Si analizamos el paralelismo entre ambos contextos hallaremos, más allá de un panorama financiero crítico, la reiteración del factor actitud como uno de componentes que inciden en las formas de supervivencia. La recesión global no es un augurio de mala fe, sino una realidad tan tangible como el faro del Morro. Entre el 2016 y el 2019, el crecimiento económico en Cuba pasó de 2.7% en periodos anteriores, a 1.4%. Así llegamos al 2020, un año en el que nadie podía prever una pandemia mundial que a estas alturas nos maltrae, quintuplicó nuestros gastos, contrajo toda forma de producción, y nos ha dejado sin turismo ni liquidez suficiente, endeudados y bajo el tacón de las sanciones de Trump. No obstante, muchos todavía aguardan por la gestión omnipotente del gobierno para solventarle cada una de sus carencias, desde el Enalapril para los enfermos, hasta el ají cachucha.

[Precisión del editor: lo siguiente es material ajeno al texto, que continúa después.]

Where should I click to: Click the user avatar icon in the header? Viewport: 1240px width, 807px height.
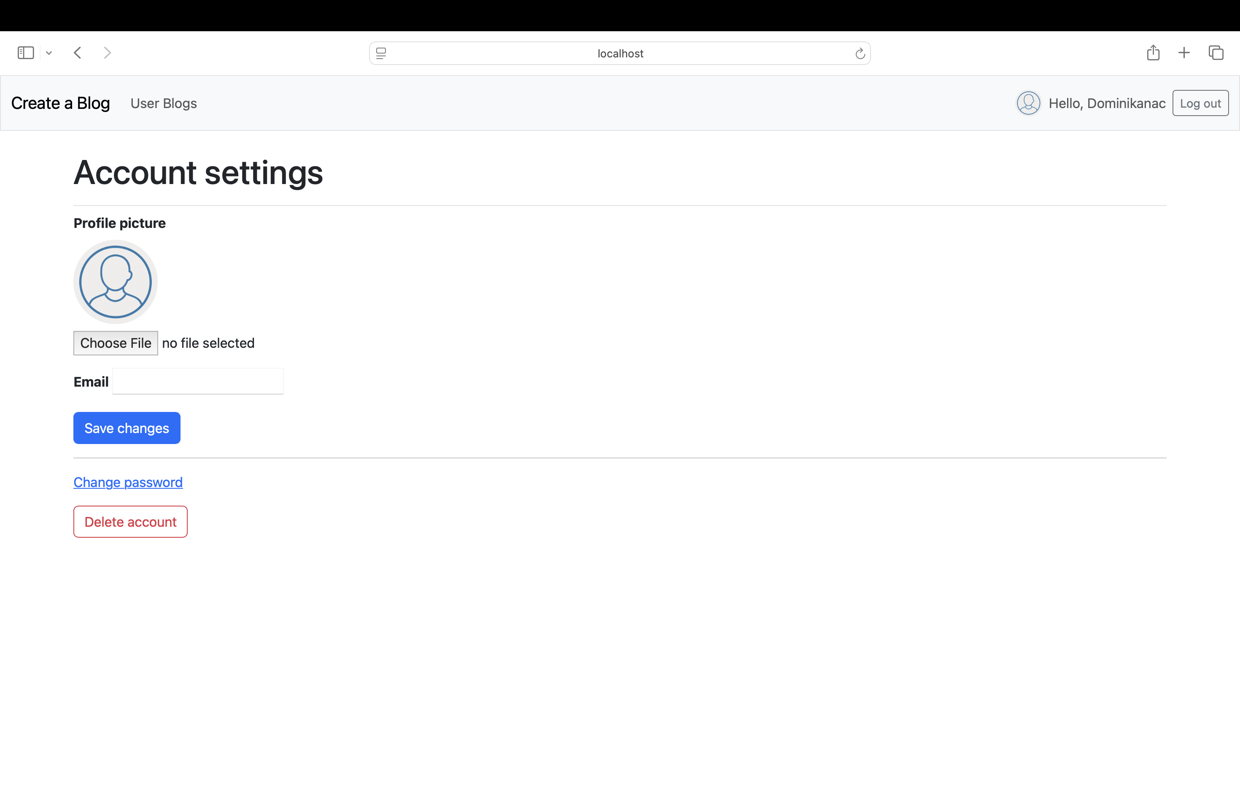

No por negarla y escupir las entrañas en cuanta tribuna encontremos, la crisis será más ligera. Como las arenas movedizas, ya nos tragó hasta la cintura, así que reconocer a tiempo que la situación empeorará, constituye ahora mismo el elemento dinamizador para que a nivel de país e, individualmente, creemos estrategias de vida funcionales y atemperadas al momento.
¿Que habremos de retomar fórmulas ya probadas y ahorrar hasta la risa? ¿Que nos enfría el alma el solo pensar en retornar a un escenario que muchos habíamos superado? Lo sé. Y no hay nada bochornoso en ello, ni por tal motivo nos jugamos el nombre o el prestigio. La dignidad comienza por nuestra percepción sobre lo que merecemos y somos capaces de conseguir, no por rendirle culto al ego y limitarnos al todo o nada.
No nos inmolamos por ocuparnos de los nuestros, eso se llama amor.